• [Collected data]
⟨

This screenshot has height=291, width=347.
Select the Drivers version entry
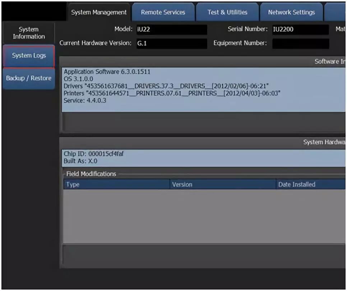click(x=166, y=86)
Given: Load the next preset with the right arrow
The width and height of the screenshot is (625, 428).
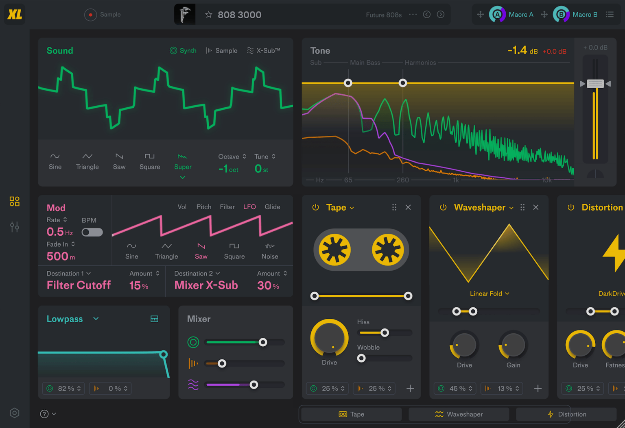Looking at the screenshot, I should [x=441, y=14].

⟩

• [Work required]
Restate every record exactly, please; do not copy the pictures.

• [Answer to the exercise]
This screenshot has height=291, width=347.
Select the Drivers version entry
click(x=166, y=86)
Given: Load the next preset with the right arrow
The width and height of the screenshot is (625, 428).
Looking at the screenshot, I should [x=441, y=14].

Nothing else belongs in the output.